Leaving out all pictures, copy the lines below exactly, from the line with "Given: Toggle scroll-to-end" to the last line, both ends included.

----------------------------------------

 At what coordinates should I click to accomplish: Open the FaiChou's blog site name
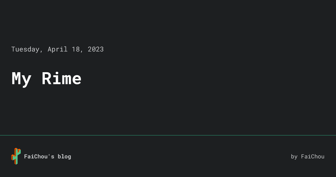pyautogui.click(x=48, y=156)
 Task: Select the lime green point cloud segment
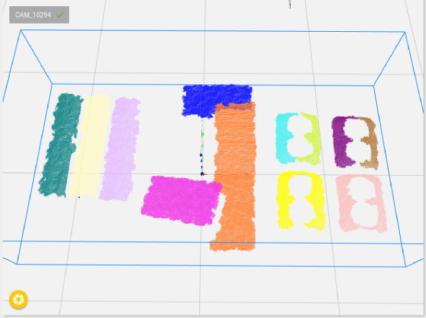(312, 137)
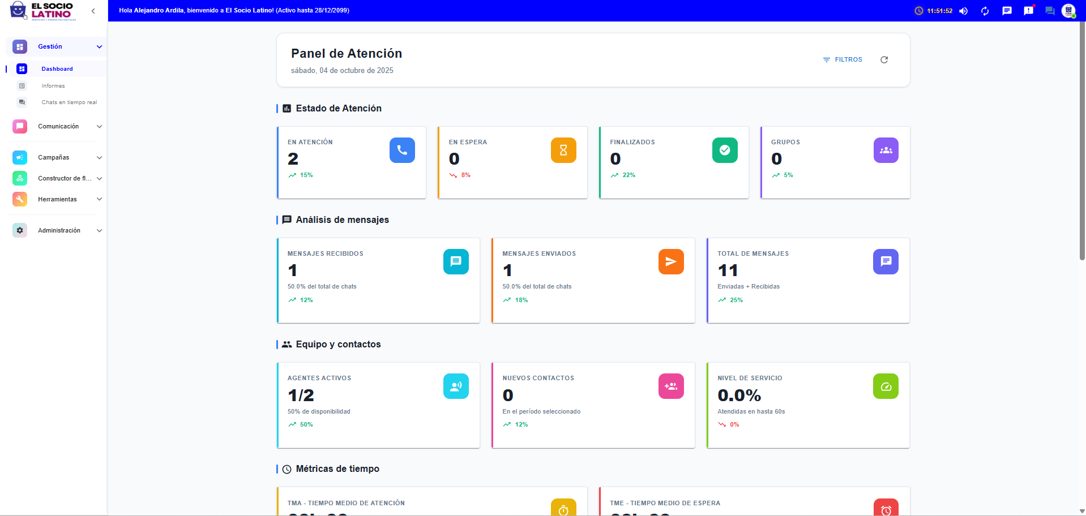This screenshot has width=1086, height=516.
Task: Click the refresh icon in Panel de Atención
Action: 884,59

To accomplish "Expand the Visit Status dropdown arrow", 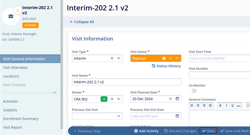I will coord(177,58).
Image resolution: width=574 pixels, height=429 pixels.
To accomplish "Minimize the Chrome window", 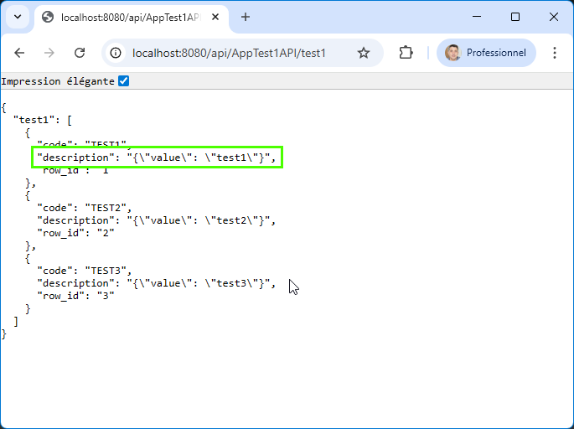I will [x=477, y=17].
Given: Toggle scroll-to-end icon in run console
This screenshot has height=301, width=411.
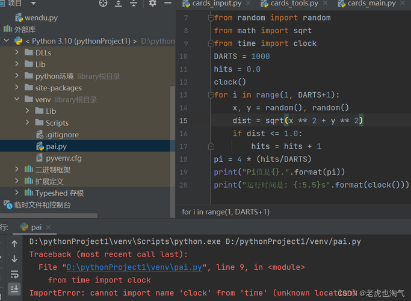Looking at the screenshot, I should point(14,289).
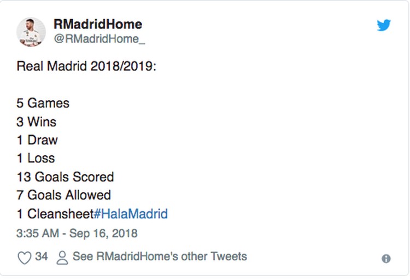Select the '3 Wins' line
The height and width of the screenshot is (280, 410).
(x=37, y=121)
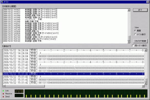Click the red Receive status LED
The height and width of the screenshot is (100, 150).
pos(3,94)
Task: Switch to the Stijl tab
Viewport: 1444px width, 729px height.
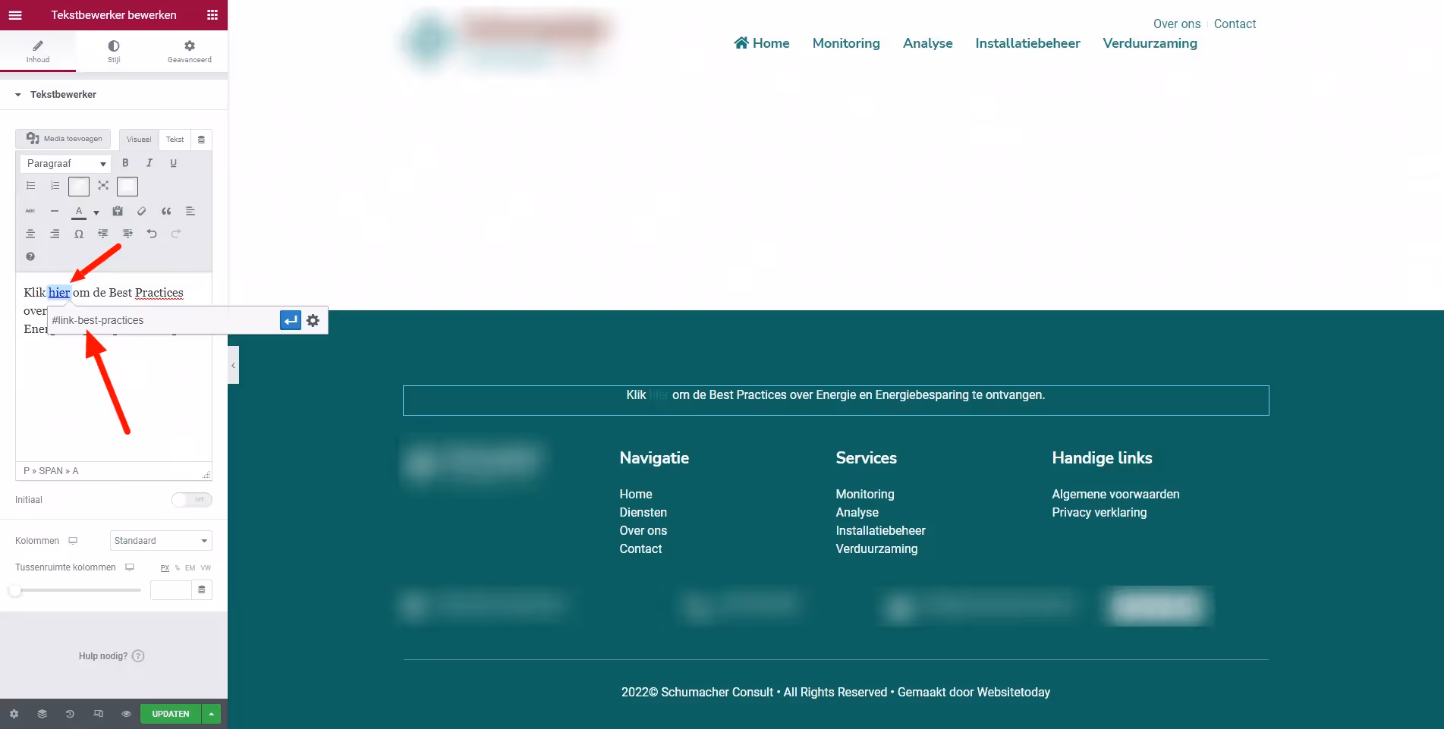Action: coord(114,51)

----------------------------------------

◆ **TASK OUTPUT**:
Given: Toggle scroll-to-end icon in run console
This screenshot has height=301, width=411.
Looking at the screenshot, I should point(14,289).
Select the '3 Wins' line
The height and width of the screenshot is (280, 410).
(x=37, y=121)
Click the red Receive status LED
The height and width of the screenshot is (100, 150).
pos(3,94)
Task: Switch to the Stijl tab
Viewport: 1444px width, 729px height.
Action: coord(114,51)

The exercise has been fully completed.